A Life of Miracles- In Honor of Avila Home Care Client Helen “Halina” Silber
Avila Home Care was blessed to care for Helen “Halina” Silber until her passing this year. A survivor of the Holocaust, she was number 16 of the 1200 souls on Schindler’s list.
“She always said that her life had been a series of ‘miracles with improbable ends and that God was with me all the way,’ and he was until the end of her days,” her daughter Fran reflects.
Helen and her four siblings were born in Krakow, Poland to Abraham and Golda Brunengraber, who owned a furniture business.
The Germans occupied Krakow in 1939 when Helen was 10 years old, and a year later her family was forced to relocate to the village of Slomniki which was for the Jews. The Germans did not allow education for Jewish children to continue, and so Helen only attended school through the third grade.
Soon Helen’s older brother and sister were taken to a labor camp, and then in 1942 the Nazis closed the relocation villages, saying they were overcrowded and that the Jews would be sent to a “better place”.
“No one knew where the better place was because not a single person came back to tell us about it,” Helen said. “They simply vanished without a trace.”
Helen’s mother sent her away to volunteer in the camp, called Krakow-Plaszow, where her two older siblings were, as she feared what the Nazis would do to their family when they reached their village. Helen hitchhiked all the way to the camp, removing her Star of David armband in order to travel safely. Her mother told her to lie about her age and tell the Nazis she was 16 so that she could get into the camp.
“I went on the road, I stopped a truck, and as I was climbing up the steps, I saw my mother from far away waving goodbye,” Helen shared. “Little did I know that this was going to be the last goodbye, that I will never see her again.” Helen’s parents and her brother (14) and sister (9) were murdered in the Belzec Concentration Camp.
While working in the laundry at the Krakow-Plaszow Labor camp, Helen was selected to work in Schindler’s enamelware factory, where she carried heavy pots and pans to an oven to bake after the enamel had been applied. Mr. Schindler noticed her struggling, and asked her “Would you rather clean our offices?” She was astonished at his kindness.
In 1944, Mr. Schindler moved his factory to Czechoslovakia and Helen was told that his workers would soon follow. However, their train took them to Auschwitz instead. After suffering for weeks on end at the concentration camp, she almost gave up hope.
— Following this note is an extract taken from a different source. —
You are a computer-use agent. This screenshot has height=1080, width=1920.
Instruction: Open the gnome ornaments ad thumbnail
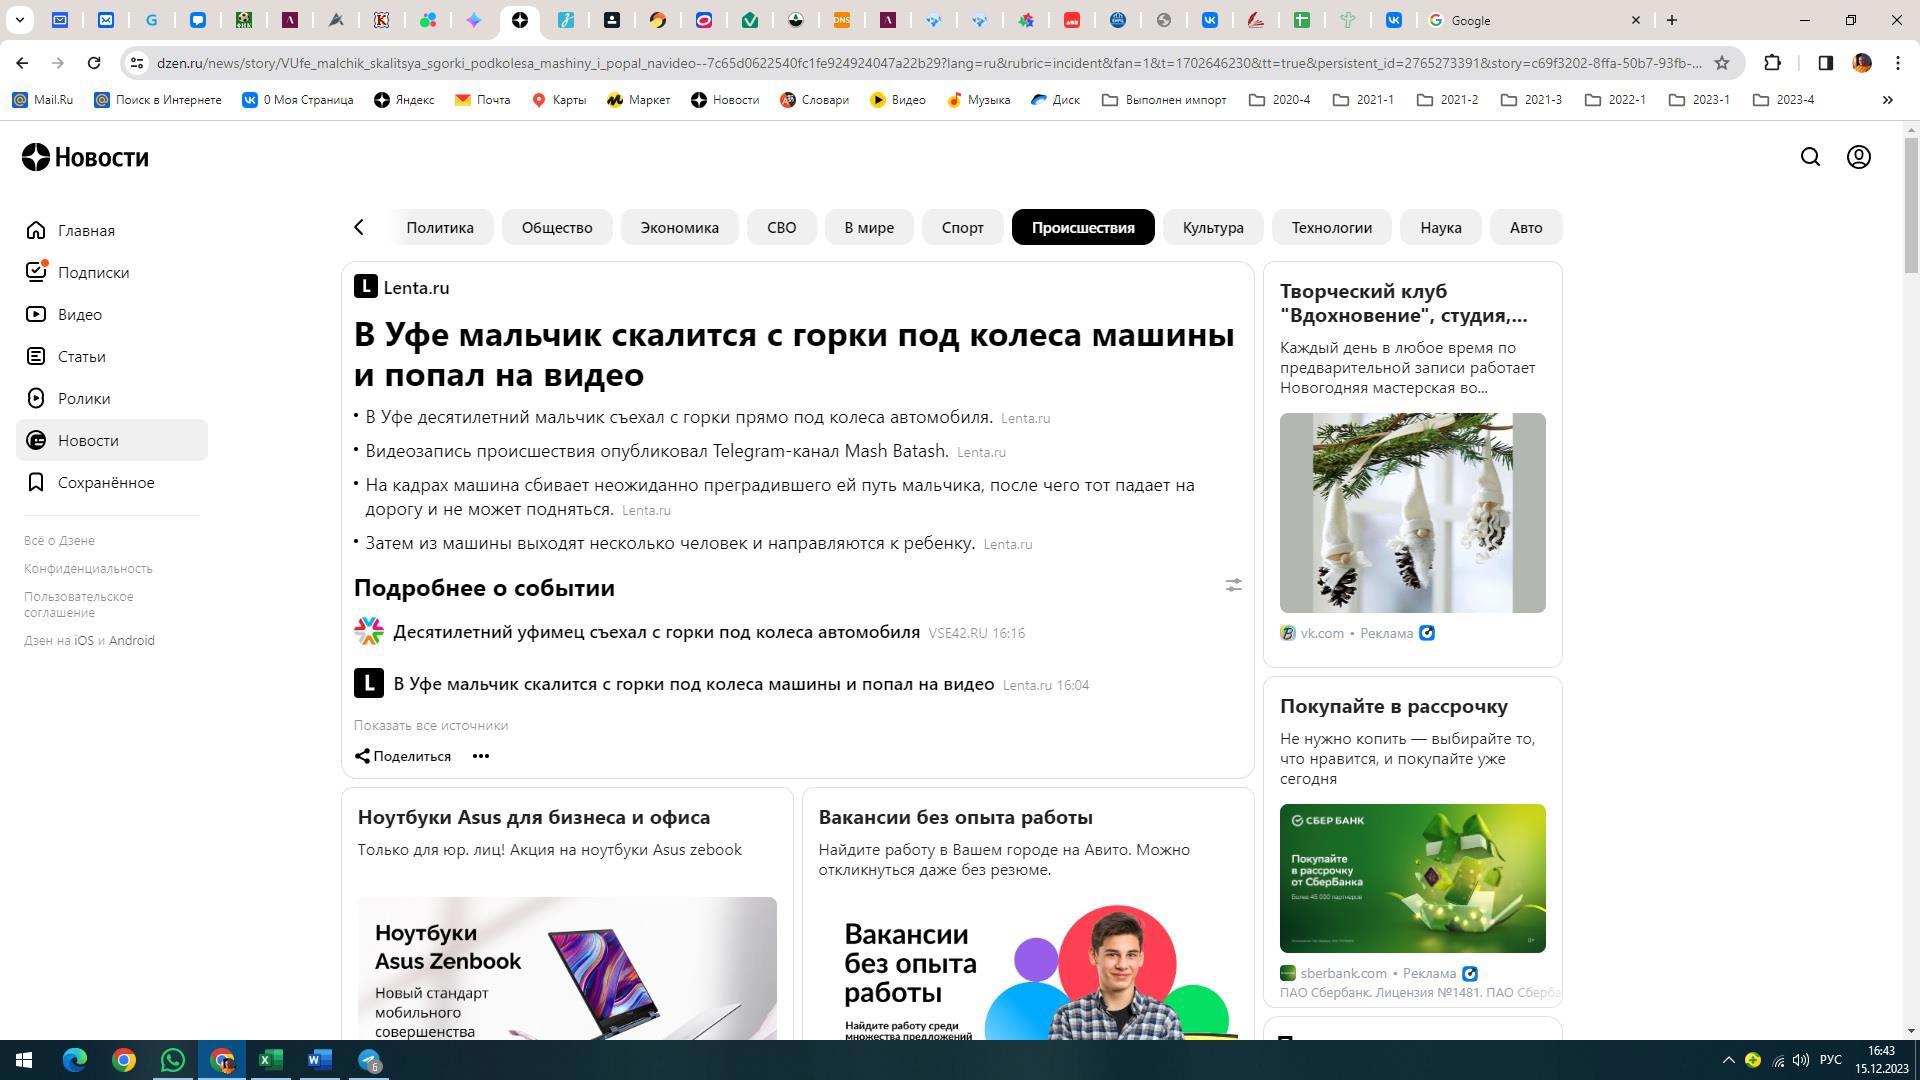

“But a miracle did occur. Schindler intervened and a couple of days later, a German officer came by on a motorcycle with a list in his hand, reading out our names from Schindler’s List”.
Finally, the war ended on May 8, 1945, and Schindler’s workers inscribed a ring as a gift for him as an expression of gratitude for saving their lives.
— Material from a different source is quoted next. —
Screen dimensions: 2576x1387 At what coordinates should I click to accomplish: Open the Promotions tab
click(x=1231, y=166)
“It had an inscription of our ancient saying: ‘Whoever saves one life saved the whole world.’ It is very hard to believe, for people, what happened. It is even harder for us who went through that. We got out of it alive,” Helen said. After the war, Helen was reunited with her brother and sister.
In 1951, Helen arrived in the United States. She married David Silber, also a Holocaust survivor, in 1956. They later settled in Baltimore and raised three children.
Helen was a beloved member of the Baltimore community. She was a well-regarded dressmaker, and in 1967 she opened Boutique Fabrics, which she owned and operated for 40 years. She was also a member of the Baltimore Hebrew Congregation.
It wasn’t until the novelist Thomas Keneally published Schindler’s Ark in 1982 that Helen shared her war experiences with her children.
Helen served as a consultant for Steven Spielberg’s 1993 “Schindler’s List”, which won an Academy Award.
Helen was asked to introduce Mr. Spielberg and Ben Kingsley (who played Itzhak Stern in the movie) at the Holocaust Museum in 1993. Helen’s daughter Fran shares, “Mr. Spielberg leaned over and whispered to her, ‘I made this movie for you.’”
Helen said the movie was “very, very accurate. I was not sure if I was [in the movie theater] or back in Poland.”
Helen has given hundreds of speeches over the years to share her experience during the war in the hopes of educating people so that nothing like it ever happens again. “I was among the few lucky ones to be on Schindler’s List and the way I came to be on the list was one of the miracles by which I survived,” Helen said in a 2018 address before the Interagency Remembrance Program at Washington’s Lincoln Theatre.
Whether sharing her story with her family, movie directors, top US Army brass, or school children, Helen exuded a warmth and wisdom that touched everyone’s hearts.
Helen’s courage, hope and legacy lives on in the greatest miracles of her life- her children, grandchildren and great grand-children. Thank you, Halina, for inspiring us all- may God bless you and all of your miracles.